Sometimes the connections between Raz’s jurisprudence and his work in political philosophy were incidental, as in his theory of rights; his critique of the idea of equality, in which he basically argued that what was at stake was not numerical equality as such but uniform application of the same rules; and his 1990 essay on nationhood and cultural community with Avishai Margalit.

In other cases, however, the connections were deep and systematic. Raz’s greatest accomplishment was his book The Morality of Freedom (1986). The first section was devoted to his analysis of authority which, as we have seen, was important for his jurisprudence. But mostly the book was about personal autonomy and about autonomy’s role in people’s lives. It’s a lovely juxtaposition because authority is usually seen as a problem for autonomy and vice versa. Raz, however, offered a new account that did justice to both concepts and explain how they might work together in practical reasoning.

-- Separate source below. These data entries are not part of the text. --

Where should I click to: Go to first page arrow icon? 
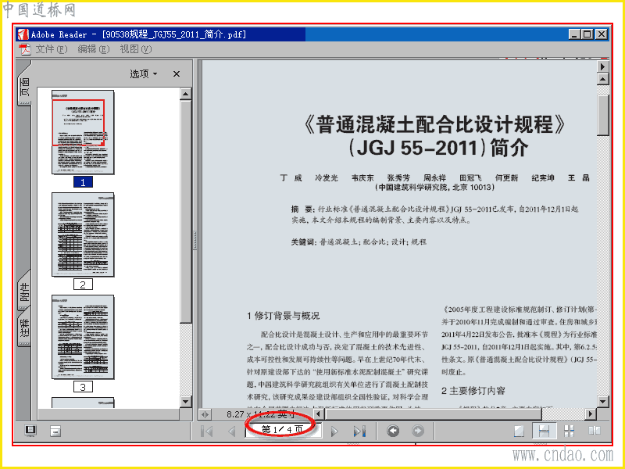click(207, 431)
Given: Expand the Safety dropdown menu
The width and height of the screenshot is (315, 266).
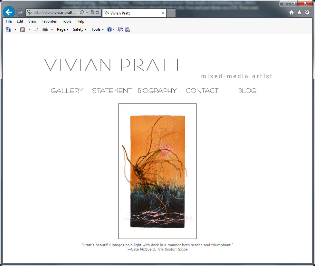Looking at the screenshot, I should 80,29.
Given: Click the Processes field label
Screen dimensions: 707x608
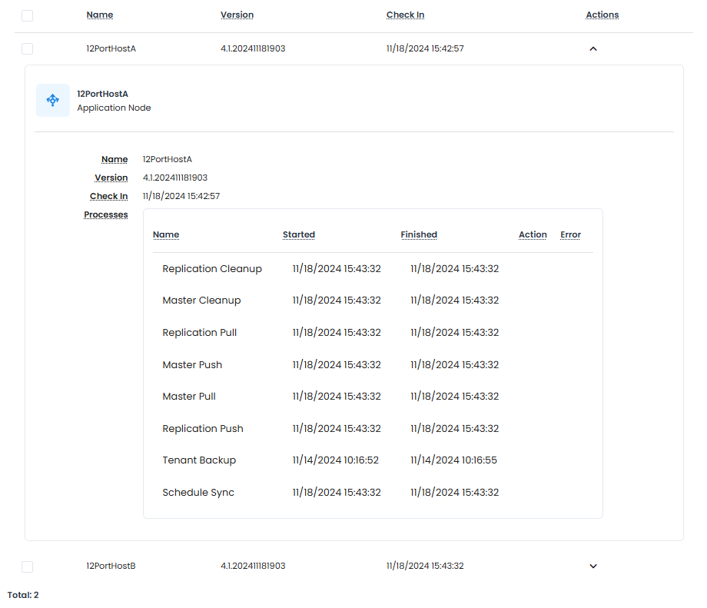Looking at the screenshot, I should click(105, 215).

Still, his account of autonomy was disconcerting. Raz was a critic of Dworkin-style liberal neutrality about values and about the definition of the good life. He thought autonomy – the self-authorship of a person’s life – was worth nurturing only in the service of genuine values and worth respecting only in a life dedicated to the pursuit of what really mattered. In the 1980s we called this “liberal perfectionism”, and Neil MacCormick (another name to reckon with in jurisprudence) didn’t seem to be exaggerating when he wrote in a TLS review that Raz’s bookwas “as significant a new statement of liberal principles as anything since John Stuart Mill’s On Liberty”.

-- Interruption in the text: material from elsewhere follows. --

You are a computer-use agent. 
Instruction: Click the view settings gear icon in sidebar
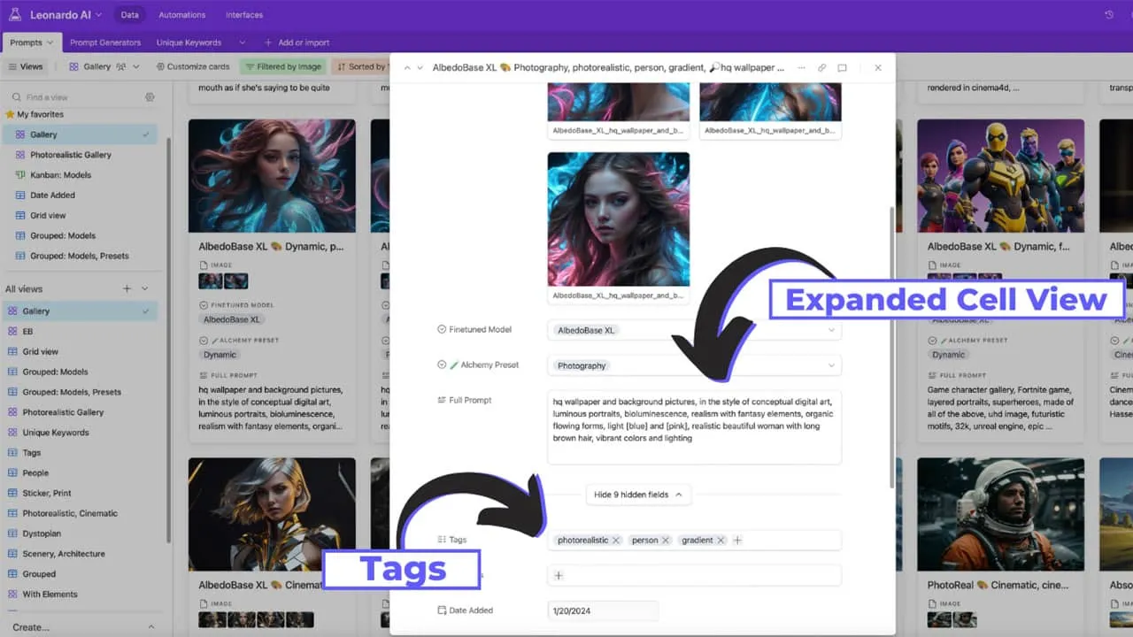click(150, 97)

For philosophers working in areas other than jurisprudence, Practical Reason and Norms (1975) was the most influential of Raz’s early writings, partly because it introduced a sophisticated conceptual scheme for understanding how reasons work in a person’s practical deliberations. The idea of second-order reasons was particularly important, most notably exclusionary reasons – that is, reasons for not paying attention to other reasons. Raz’s work on the different levels at which reasons operate, and the way their operation reflected and helped to constitute values, enabled him to make decisive contributions in moral philosophy, and those contributions continued throughout his life, culminating in a last collection of essays, The Roots of Normativity, published in February this year. His work in these fields of often quite technical philosophy was relentlessly challenging and is highly respected by his peers.

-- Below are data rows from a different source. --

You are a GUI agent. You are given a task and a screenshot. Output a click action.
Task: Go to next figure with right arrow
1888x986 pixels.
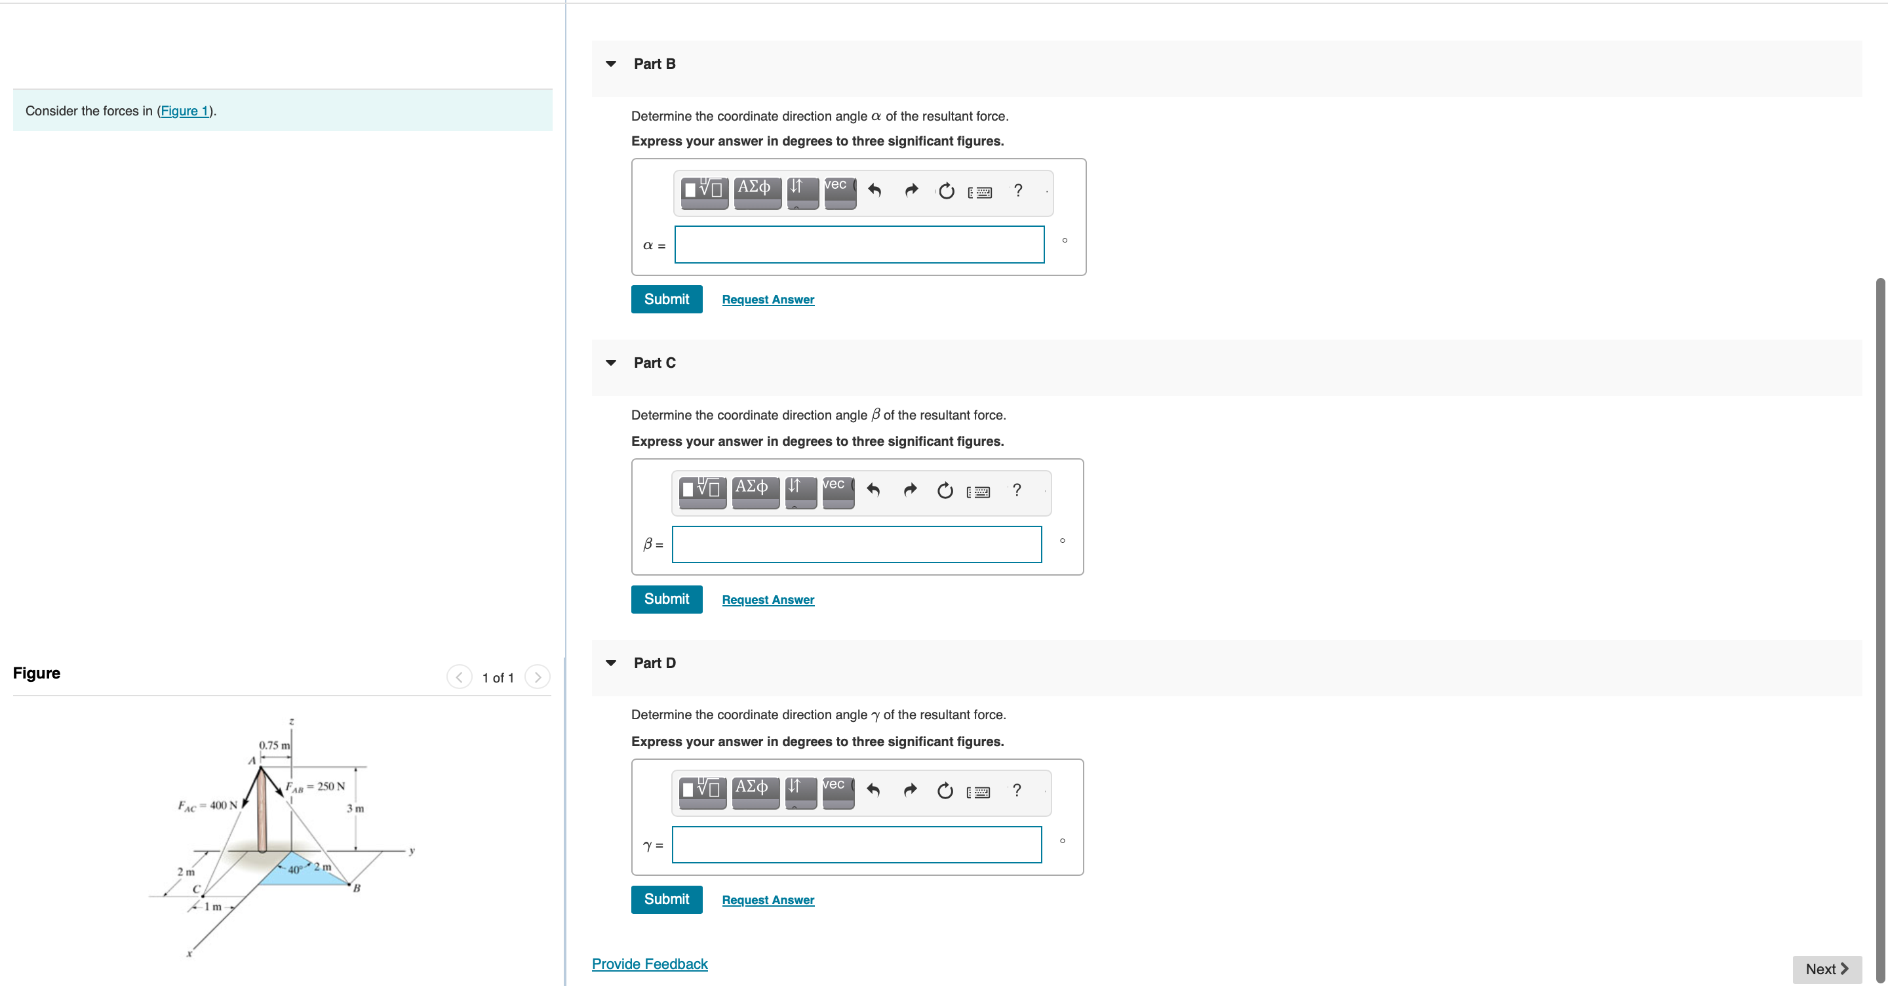pyautogui.click(x=537, y=677)
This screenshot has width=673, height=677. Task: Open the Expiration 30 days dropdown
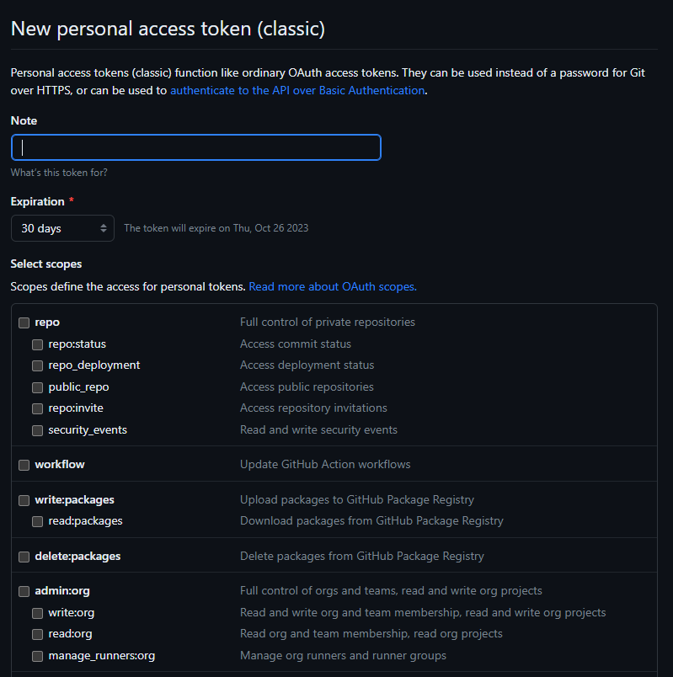(x=62, y=228)
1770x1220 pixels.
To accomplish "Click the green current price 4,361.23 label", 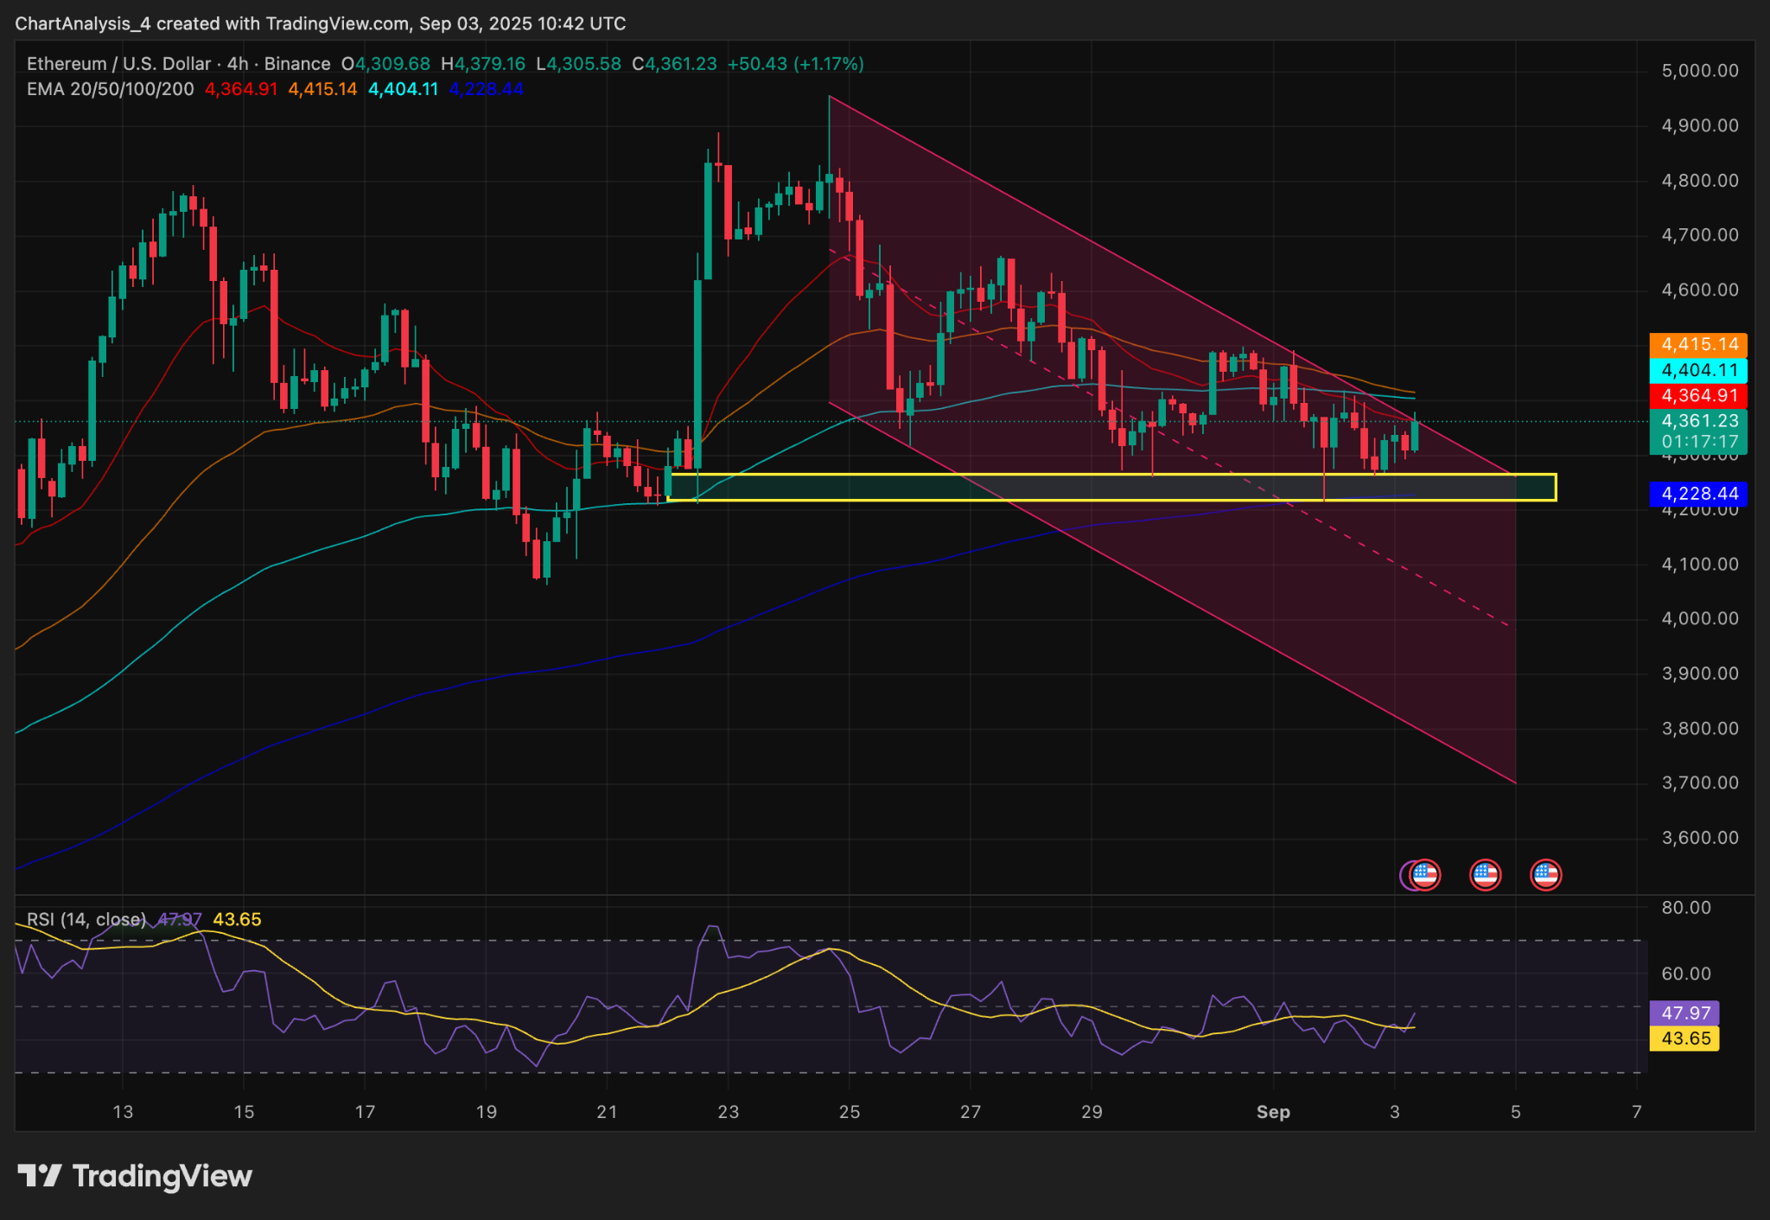I will coord(1698,422).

It is hard to convey this in a short compass, but Raz’s legacy is a body of work united by dense and detailed tissues of understanding, spun between jurisprudence, political philosophy, ethics, and practical reasoning. Thumbing through The Roots of Normativity, where Raz is figuring out what matters in life – “Well-being consists in a wholehearted and successful pursuit of valuable relationships and goals” – I hear echoes of the later chapters of the English analytic philosopher GE Moore’s Principia Ethica, written more than a hundred years earlier in 1903. I mean that as praise. We look on Moore these days as fussy and unworldly – shocked, for example, to find that others didn’t have the intellectual interests he had. “Do you know, my dear,” said Moore to Mrs Moore in 1951 when he returned from his investment with the Order of Merit at Buckingham Palace: “The King had never heard of Wittgenstein?” Raz was a bit like that, a gentle giant, otherworldly. But he was grounded in an array of friendships, and grounded too by his family and by his camera (Joseph was a very talented photographer). We miss him. He is survived by his son Noam, by his long-time partner Penelope Bulloch, and by the intellectual community, now in mourning, that he nourished and sustained.